Lee is happy enough with her lot in life as the proud wife of a small-town history professor, mother of three grown children, contentedly rooted in the house she was raised in. But with the small-press publication of her memoir about traveling with her extraordinary grandmother, Lee begins to fret over the past, especially that London summer she met Simon and experienced first love—maybe, she realizes unsettlingly all these years later, her only true love. This is a sticky situation for a happily married woman, but how happy is she really? Lee begins to consider her safe choices: staying put in Maine, marrying stolid Ben very shortly after her parents’ accidental death, becoming the ever-helpful cheerleader to her husband’s never-finished study of a dull Maine lumberjack, and of course suppressing the reckless passion she felt for Simon. Much of the story travels back to Lee and Simon’s meeting, their parting and pledging of eternal love, and the one-night stand they had in their 30s, when Lee and Ben spent an academic summer abroad in London.
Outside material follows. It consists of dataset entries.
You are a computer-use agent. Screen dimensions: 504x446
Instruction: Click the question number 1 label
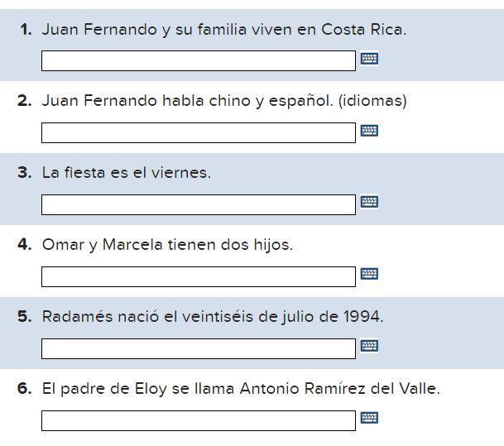coord(26,30)
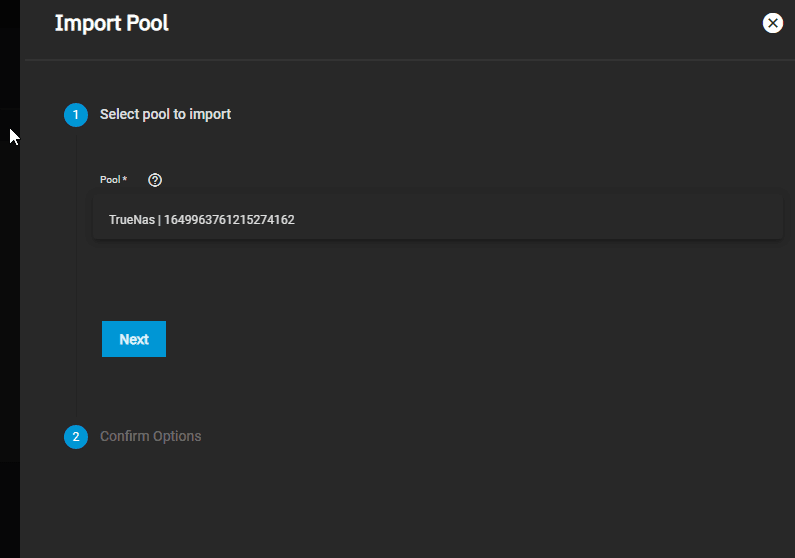The width and height of the screenshot is (795, 558).
Task: Click empty space between Pool field and Next
Action: pyautogui.click(x=438, y=280)
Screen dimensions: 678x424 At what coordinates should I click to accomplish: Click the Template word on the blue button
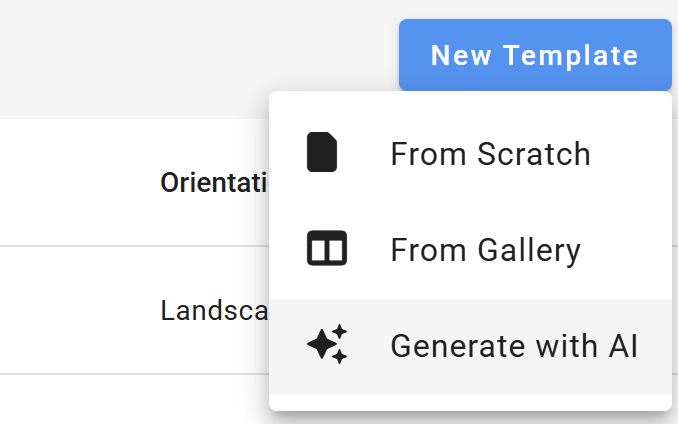(571, 56)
To the novel’s detriment, Lee’s tale makes a pale footnote to her memories of Grandmother Marguerite, a memorable beauty and a real grande dame, bejeweled, adulterous, and spoiled, feasting on the banquet of life. Part of Lee’s problem, we quickly see, is that she feels small under Marguerite’s consuming shadow, but that insight doesn’t help the plot much. Now 50 and increasingly obsessed with Simon, Lee manages a trip to England to see whether the real man can live up to the exalted memory. And if he does, then what? The talented Medwed, author of two endearingly witty previous novels (Host Family, 2000, etc.), has lost her timing this go-round, with a sad heaviness and some not particularly funny jokes replacing her former comic charm.
Occasionally funny and touching but, overall, a disappointment.